Bereits im Frühjahr zeigte ein Test in Pflegeheimen in Dorset, wie KI-Sensoren die Patientensicherheit verbessern können. Die Technologie überwacht Geräusche und Bewegungen – mit beeindruckenden Ergebnissen: 49,2 Prozent weniger Stürze und 63,7 Prozent weniger Rettungseinsätze während der Pilotphase.
Die britische Regierung kündigte zudem die Gründung einer Early Careers Jobs Alliance mit umgerechnet 23 Millionen Euro an. Die Initiative untersucht die Auswirkungen von KI auf Einstiegspositionen und plant KI-Bootcamps in Lancashire und Greater Manchester ab Sommer 2026.
Datenpartnerschaften unter Beobachtung
Trotz des KI-Ausbaus steht der NHS wegen seiner Dateninfrastruktur-Verträge in der Kritik.

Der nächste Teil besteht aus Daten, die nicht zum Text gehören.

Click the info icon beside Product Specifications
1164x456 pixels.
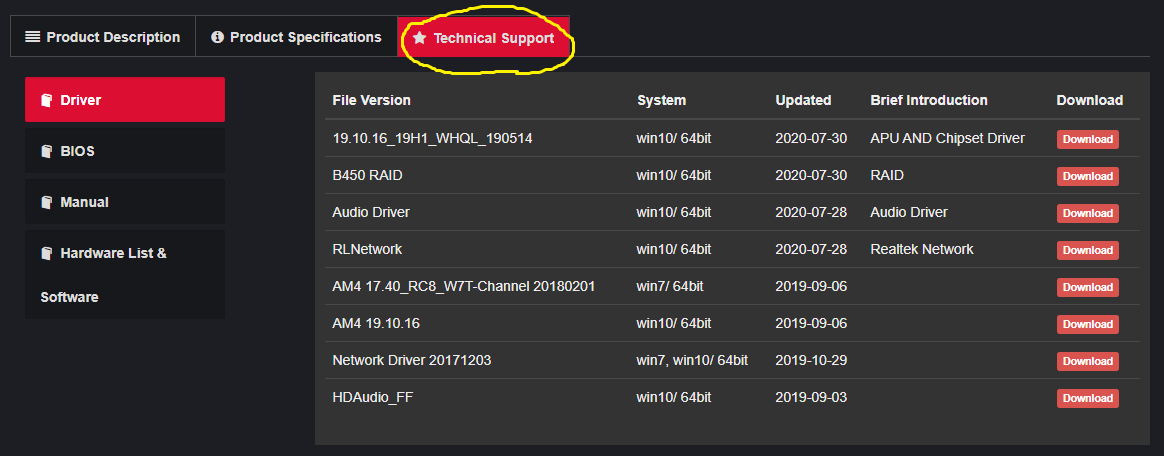tap(217, 37)

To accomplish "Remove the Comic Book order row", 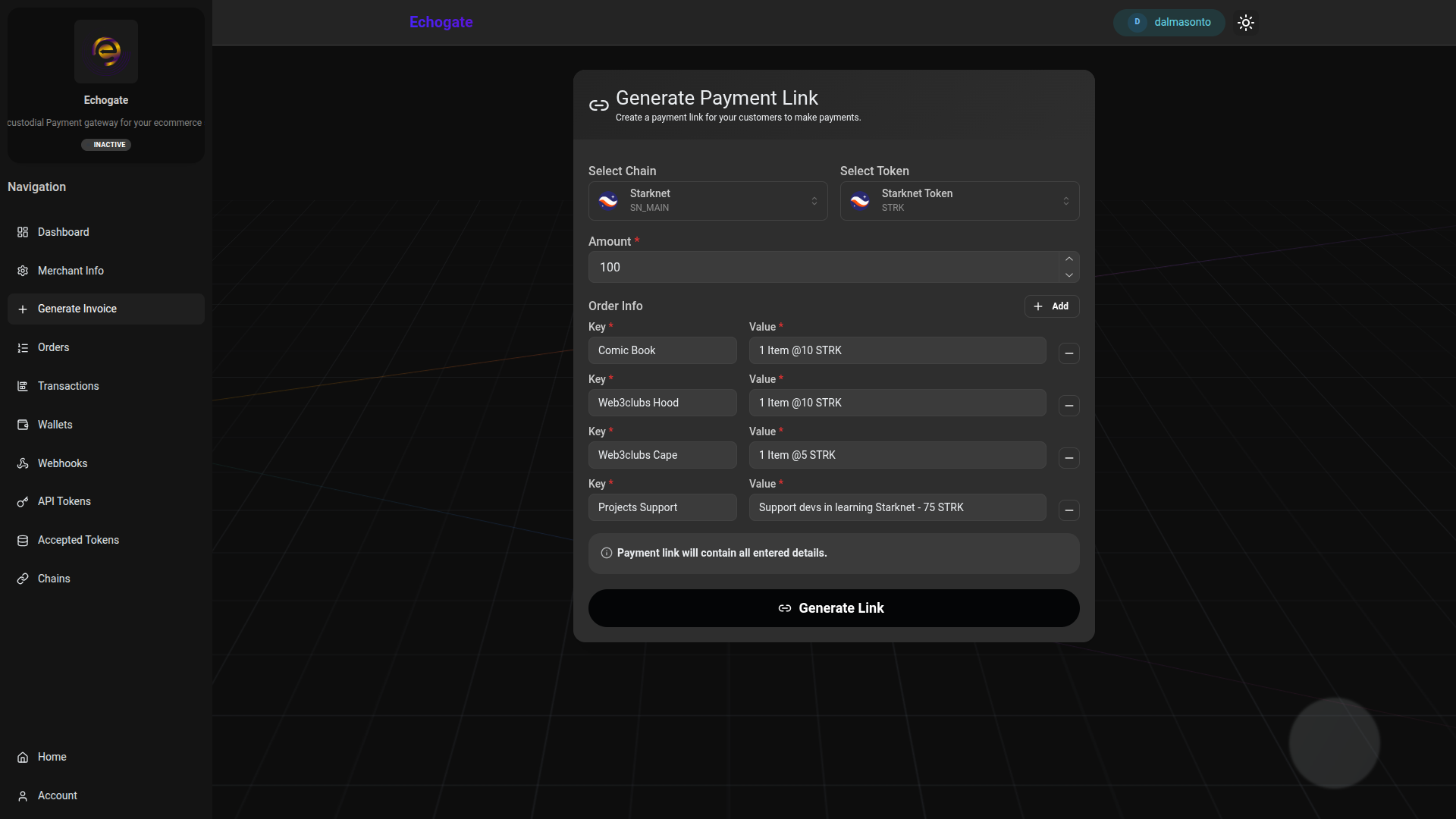I will (x=1068, y=353).
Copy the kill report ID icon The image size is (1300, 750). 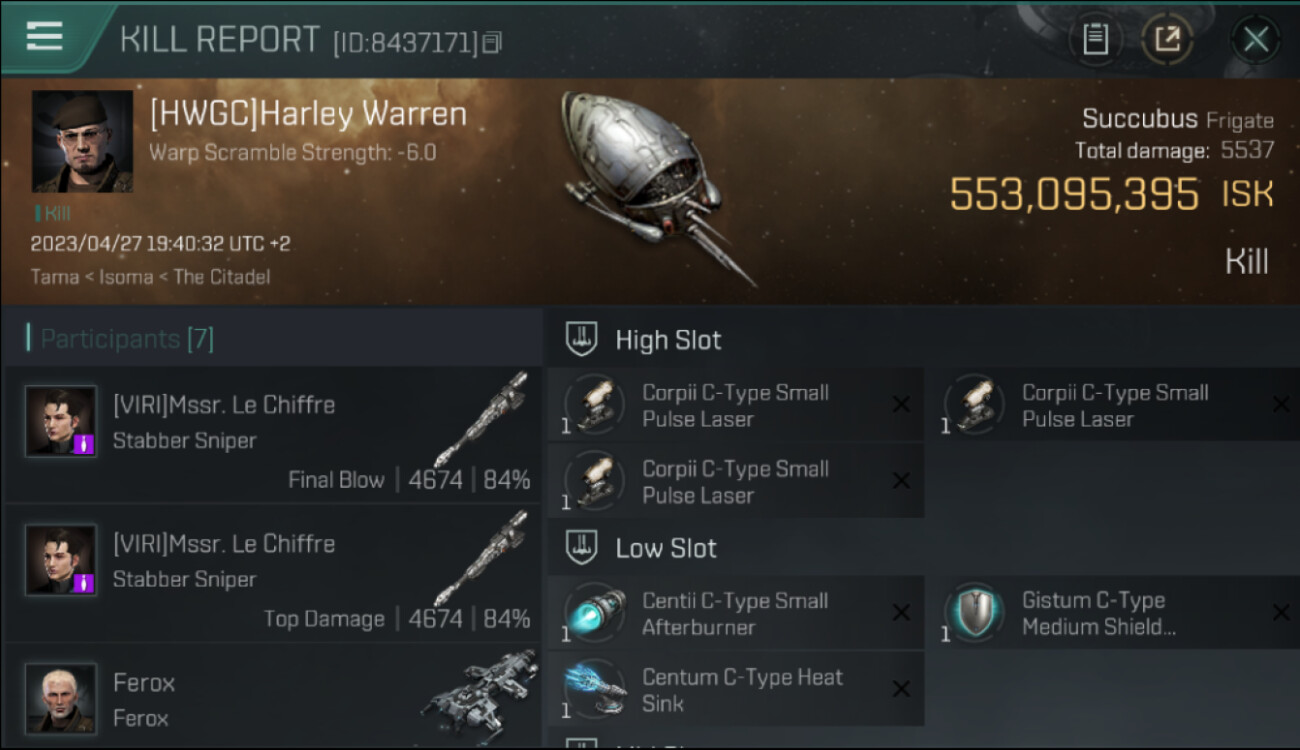[491, 42]
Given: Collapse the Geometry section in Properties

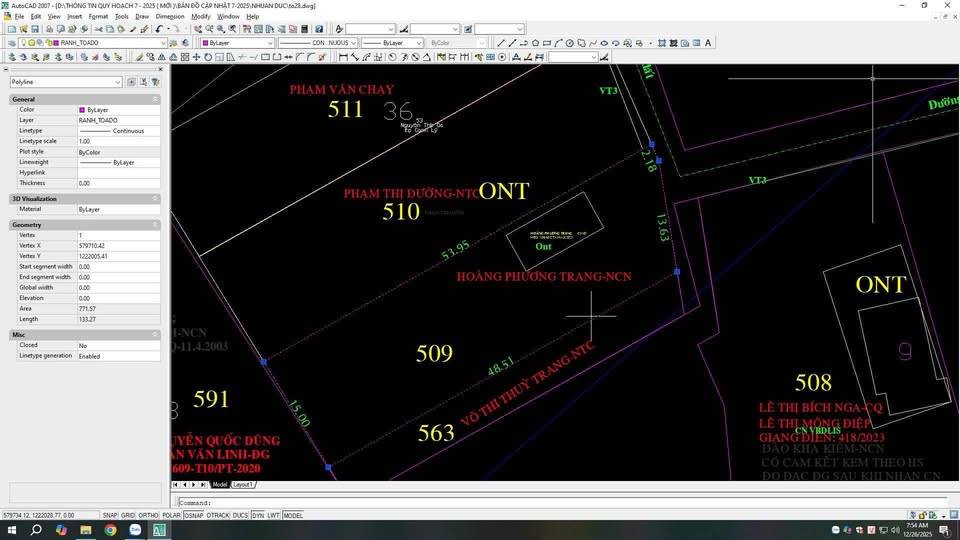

Ende 2023 vergab die Behörde einen Auftrag über umgerechnet bis zu 384 Millionen Euro an die Firma Palantir für ihre „Federated Data Platform“. Im April 2026 verteidigte die Palantir-Führung ihre Arbeit gegen Angriffe mehrerer politischer Parteien und Datenschutzorganisationen. Kritiker bemängeln die Sicherheitsvorkehrungen und die historischen Verbindungen des Unternehmens zu Geheimdiensten und Militär. Das Gesundheitsministerium betont, die Plattform unterliege strengen Sicherheitsauflagen – der Vertrag läuft Anfang 2027 aus.